July 30, 2004


Call If You Need Me
The Uncollected Fiction and Other Prose
Raymond Carver

Try a Little Tenderness -- We live in a hard, swift, cynical age, enraged by stress and racked by fear -- the fear that we're falling behind while everyone else is getting ahead, making more, moving faster, excelling, succeeding, winning ... happy. You can see this manifested in everything from the way grown-ups speak to one another (always interrupting, never listening) to the way in which children increasingly turn to guns and bullets to settle the score. "'Tenderness,'" Raymond Carver writes here in a commencement address, his last written prose, "that's certainly another word we don't hear much these days, and certainly not on such a public, joyful occasion as this. Think about it: When was the last time you used the word or heard it used?" Tenderness, indeed. I wept after reading, "Dreams," one of the "new" short stories featured here.
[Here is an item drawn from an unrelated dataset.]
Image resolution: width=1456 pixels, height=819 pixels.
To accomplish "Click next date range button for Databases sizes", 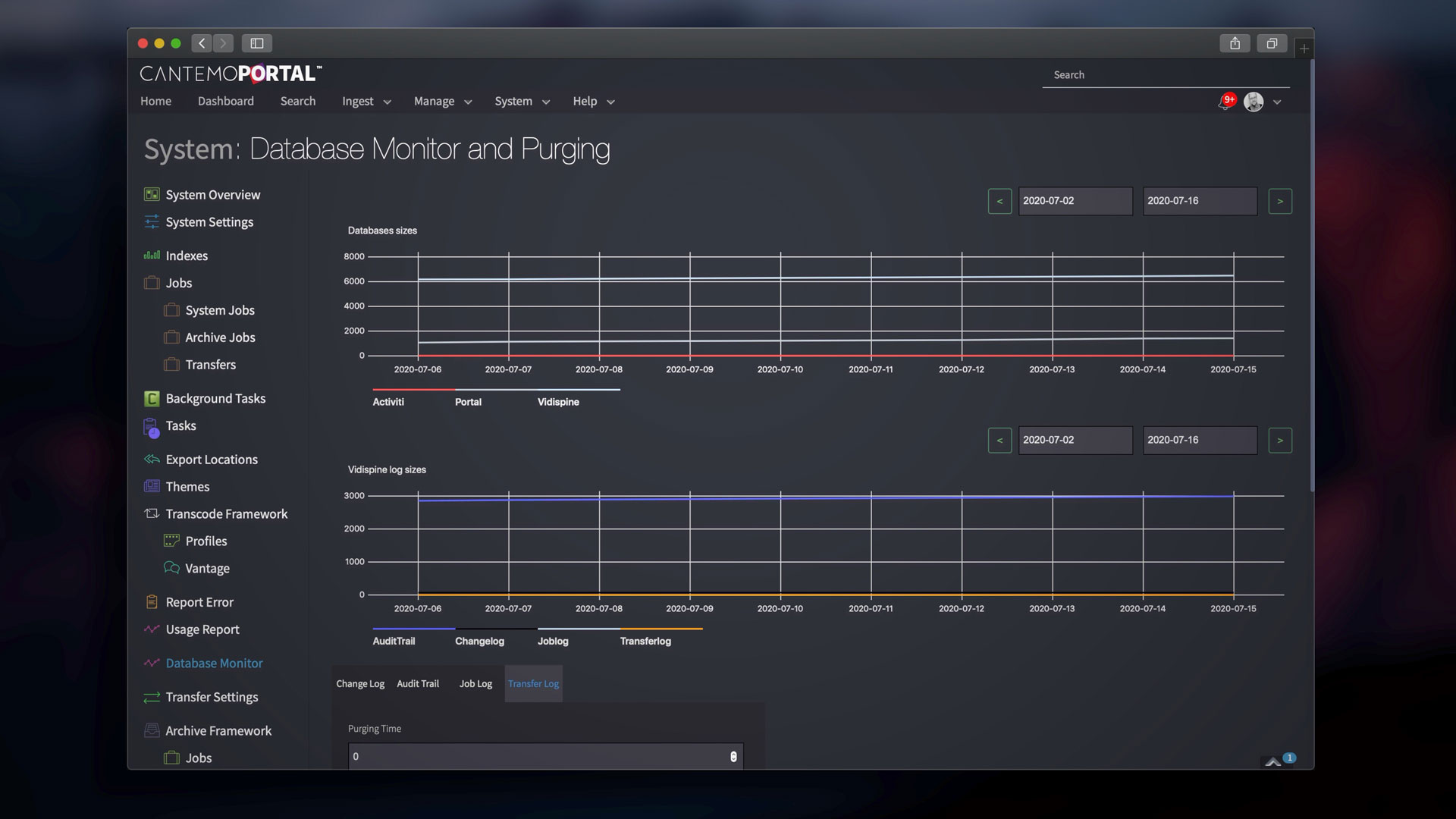I will 1280,201.
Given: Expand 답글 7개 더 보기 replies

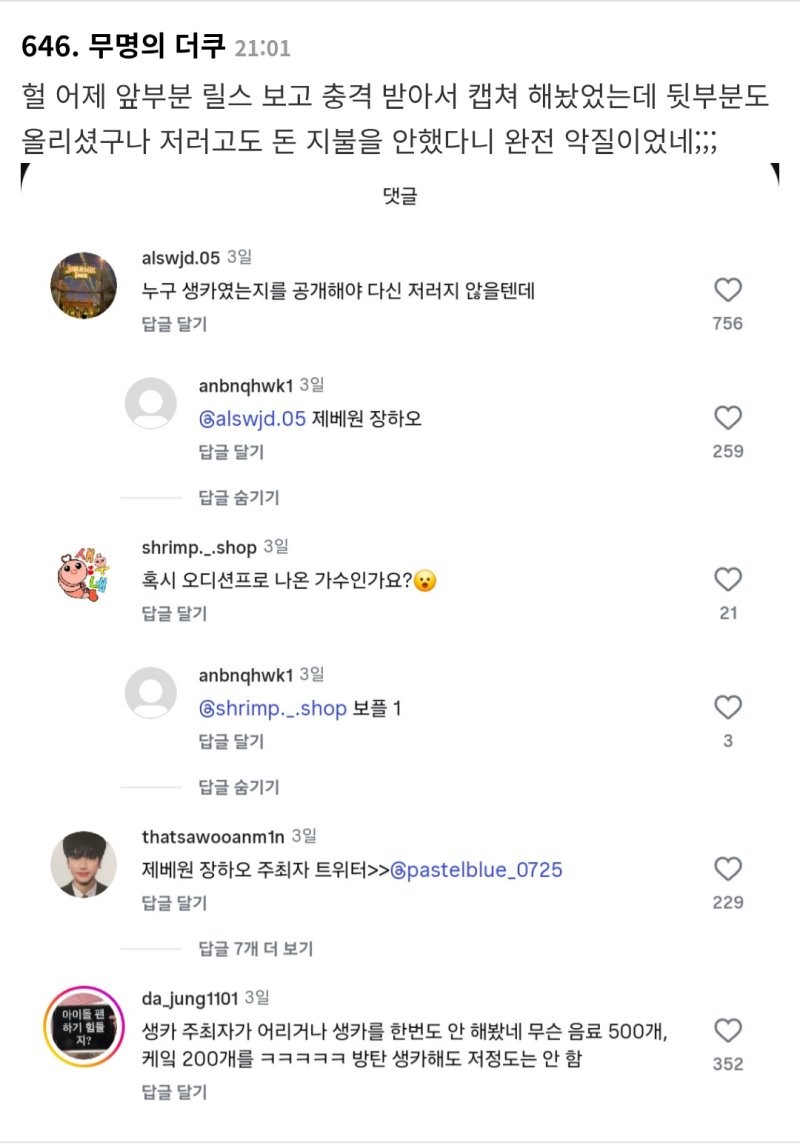Looking at the screenshot, I should [256, 948].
I wept because it's a story about horrible things that frequently happen to ordinary people and the ways in which human beings often try to be simply decent to their neighbors. "Dreams" is just the sort of story you see televised a dozen times, night after night, on the evening news. But those "real" stories don't stand up next to Carver's fiction. He helps us see, let's us hear and above all else, he makes us feel. And to feel anything in this day and age -- when it's too easy to laugh sarcastically, when everyone is so guarded against allowing themselves to feel true emotion (let alone anything as overwhlemingly subtle as tenderness!) -- is nothing less than enobling.